Auch die Firmenanwälte von Translink seien laut dem Pressesprecher des Unternehmens der Meinung, dass das allgemeinen Verwaltungsgesetz DUO eine Rechtsgrundlage biete und die Bildungsinstanz das Recht habe, Informationen über OV-Benutzer anzufordern. Translink sei sogar dazu verpflichtet gewesen, die Reisedaten an DUO weiterzugeben, da es sich bei dieser Behörde um eine Aufsichtsbehörde handele. Er betonte dennoch, dass der Datenschutz der OV-Kunden für Translink ein sehr wichtiges Anliegen sei. Aus diesem Grund habe Translink seit Ende des vorherigen Monats die Datenschutzbestimmungen auf der Startseite ihrer Website noch einmal genau erläutert.
Aufgrund des vorläufigen Gerichtsurteils aus Den Haag und der eingelegten Berufung seitens DUO verzichtet die Aufsichtsbehörde zurzeit auf diese Kontrollmethode, mit der sie Studenten, die Sozialbetrug begehen, auf die Schliche zu kommen möchte. Dennoch bleibt DUO weiterhin der Meinung, dass dies ein geeigneter Weg sei, um dem Missbrauch von Ausbildungsförderung von außer Haus wohnenden Studierenden entgegenzuwirken. Da vor zwei Jahren allerdings eine Regelung eingeführt wurde, die bezüglich der Höhe der Ausbildungsförderung nicht mehr zwischen zuhause und auswärts wohnender Studierender unterscheidet, kann diese Methode zur Überführung nur bei den Studierenden angewendet werden, deren Studienbeginn bereits mehr als zwei Jahre zurückliegt.
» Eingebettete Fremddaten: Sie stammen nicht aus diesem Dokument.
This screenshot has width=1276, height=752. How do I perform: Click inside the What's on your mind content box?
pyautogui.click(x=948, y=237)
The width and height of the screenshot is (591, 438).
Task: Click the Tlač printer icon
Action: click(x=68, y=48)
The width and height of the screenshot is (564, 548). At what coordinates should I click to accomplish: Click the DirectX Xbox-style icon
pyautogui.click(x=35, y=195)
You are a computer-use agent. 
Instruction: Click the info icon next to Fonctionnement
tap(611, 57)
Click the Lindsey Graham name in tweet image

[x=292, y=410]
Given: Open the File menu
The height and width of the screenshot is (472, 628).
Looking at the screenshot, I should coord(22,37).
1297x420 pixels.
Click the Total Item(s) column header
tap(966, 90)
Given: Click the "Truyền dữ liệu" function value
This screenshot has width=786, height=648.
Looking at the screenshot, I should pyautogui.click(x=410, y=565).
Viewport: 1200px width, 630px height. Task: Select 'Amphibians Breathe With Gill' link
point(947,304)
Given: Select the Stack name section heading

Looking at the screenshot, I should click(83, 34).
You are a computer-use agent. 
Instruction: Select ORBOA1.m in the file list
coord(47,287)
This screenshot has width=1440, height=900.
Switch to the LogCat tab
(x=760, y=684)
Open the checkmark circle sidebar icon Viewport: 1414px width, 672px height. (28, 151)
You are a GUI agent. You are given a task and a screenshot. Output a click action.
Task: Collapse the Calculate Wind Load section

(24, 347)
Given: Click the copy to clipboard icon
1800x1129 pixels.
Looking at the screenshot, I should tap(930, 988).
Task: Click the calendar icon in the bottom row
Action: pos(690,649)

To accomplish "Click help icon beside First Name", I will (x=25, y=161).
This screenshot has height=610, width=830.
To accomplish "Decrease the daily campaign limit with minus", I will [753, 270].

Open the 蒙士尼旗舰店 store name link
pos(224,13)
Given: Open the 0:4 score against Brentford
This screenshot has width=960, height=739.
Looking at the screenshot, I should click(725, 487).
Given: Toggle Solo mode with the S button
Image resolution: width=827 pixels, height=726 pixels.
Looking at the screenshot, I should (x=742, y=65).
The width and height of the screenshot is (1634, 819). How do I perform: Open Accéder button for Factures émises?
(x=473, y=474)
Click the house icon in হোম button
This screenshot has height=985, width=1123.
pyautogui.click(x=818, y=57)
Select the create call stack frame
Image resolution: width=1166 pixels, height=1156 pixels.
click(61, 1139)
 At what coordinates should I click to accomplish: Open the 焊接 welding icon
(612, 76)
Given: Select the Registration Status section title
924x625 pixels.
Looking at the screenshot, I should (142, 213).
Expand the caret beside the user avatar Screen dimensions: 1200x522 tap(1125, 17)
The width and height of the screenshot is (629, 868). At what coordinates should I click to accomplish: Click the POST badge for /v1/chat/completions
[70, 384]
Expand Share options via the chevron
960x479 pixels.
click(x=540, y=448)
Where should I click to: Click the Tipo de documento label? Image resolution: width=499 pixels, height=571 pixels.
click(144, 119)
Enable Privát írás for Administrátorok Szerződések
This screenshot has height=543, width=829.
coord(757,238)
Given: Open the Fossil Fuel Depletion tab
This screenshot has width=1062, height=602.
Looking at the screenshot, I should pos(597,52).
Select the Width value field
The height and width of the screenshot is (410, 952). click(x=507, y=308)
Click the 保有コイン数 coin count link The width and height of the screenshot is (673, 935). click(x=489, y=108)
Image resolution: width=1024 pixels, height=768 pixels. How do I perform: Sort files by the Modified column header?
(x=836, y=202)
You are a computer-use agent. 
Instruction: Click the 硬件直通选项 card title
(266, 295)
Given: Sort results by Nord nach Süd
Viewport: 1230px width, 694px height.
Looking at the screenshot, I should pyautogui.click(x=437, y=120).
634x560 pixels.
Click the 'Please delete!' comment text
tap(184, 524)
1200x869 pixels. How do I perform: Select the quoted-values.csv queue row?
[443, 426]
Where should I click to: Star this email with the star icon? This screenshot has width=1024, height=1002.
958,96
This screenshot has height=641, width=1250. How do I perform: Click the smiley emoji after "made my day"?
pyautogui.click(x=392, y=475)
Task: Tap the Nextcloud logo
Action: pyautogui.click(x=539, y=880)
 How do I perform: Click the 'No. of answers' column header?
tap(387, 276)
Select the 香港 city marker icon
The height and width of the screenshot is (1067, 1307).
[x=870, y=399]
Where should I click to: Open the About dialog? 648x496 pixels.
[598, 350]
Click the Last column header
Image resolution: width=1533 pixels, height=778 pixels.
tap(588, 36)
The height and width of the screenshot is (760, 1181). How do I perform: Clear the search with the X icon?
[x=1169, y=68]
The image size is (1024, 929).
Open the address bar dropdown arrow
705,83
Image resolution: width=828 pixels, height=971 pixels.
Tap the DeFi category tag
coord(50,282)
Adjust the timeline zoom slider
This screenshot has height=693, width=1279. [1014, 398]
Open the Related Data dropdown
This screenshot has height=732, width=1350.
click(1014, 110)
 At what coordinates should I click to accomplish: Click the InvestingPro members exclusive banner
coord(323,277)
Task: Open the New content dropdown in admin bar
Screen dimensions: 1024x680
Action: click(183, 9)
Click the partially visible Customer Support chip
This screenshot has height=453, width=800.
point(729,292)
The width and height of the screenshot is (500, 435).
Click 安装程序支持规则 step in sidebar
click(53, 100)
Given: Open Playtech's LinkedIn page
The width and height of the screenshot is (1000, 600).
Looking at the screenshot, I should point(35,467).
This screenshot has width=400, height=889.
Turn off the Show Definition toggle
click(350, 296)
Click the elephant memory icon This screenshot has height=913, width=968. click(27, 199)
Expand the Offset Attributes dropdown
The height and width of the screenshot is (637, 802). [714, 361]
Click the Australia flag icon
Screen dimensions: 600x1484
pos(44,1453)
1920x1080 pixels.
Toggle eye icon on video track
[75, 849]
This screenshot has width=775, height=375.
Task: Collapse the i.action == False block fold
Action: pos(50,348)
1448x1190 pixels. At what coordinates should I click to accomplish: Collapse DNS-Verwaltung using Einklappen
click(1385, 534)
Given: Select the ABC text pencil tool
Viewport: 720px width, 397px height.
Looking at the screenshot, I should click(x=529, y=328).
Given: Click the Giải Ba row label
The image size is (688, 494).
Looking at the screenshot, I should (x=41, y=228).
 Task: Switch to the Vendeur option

Neben den Vorwürfen des unrechtmäßigen Umgangs mit personenbezogenen Daten wird die gesamte Aktion vor allem von der bereits erwähnten Reisegesellschaft Maatschappij voor Beter OV als unverhältnismäßig beschrieben. Ein Pressesprecher dieser Gesellschaft meldete sich im Rahmen des niederländischen Nachrichtenmagazins NOS Radio 1 Journaal folgendermaßen zu Wort: „Diese Methode ist unverhältnismäßig. Dass man Reisedaten ausfindig macht, um einen Mörder oder einen großräumigen Betrüger zu fassen, das kann ich noch verstehen.“ Für die Enttarnung von Studierenden sei das Verfahren ihm zufolge aber völlig überzogen. Ob diese Kontrollmethode dennoch eine Chance hat, wird sich zeigen. Schließlich ist der Prozess durch das Einlegen der Berufung noch nicht abgeschlossen.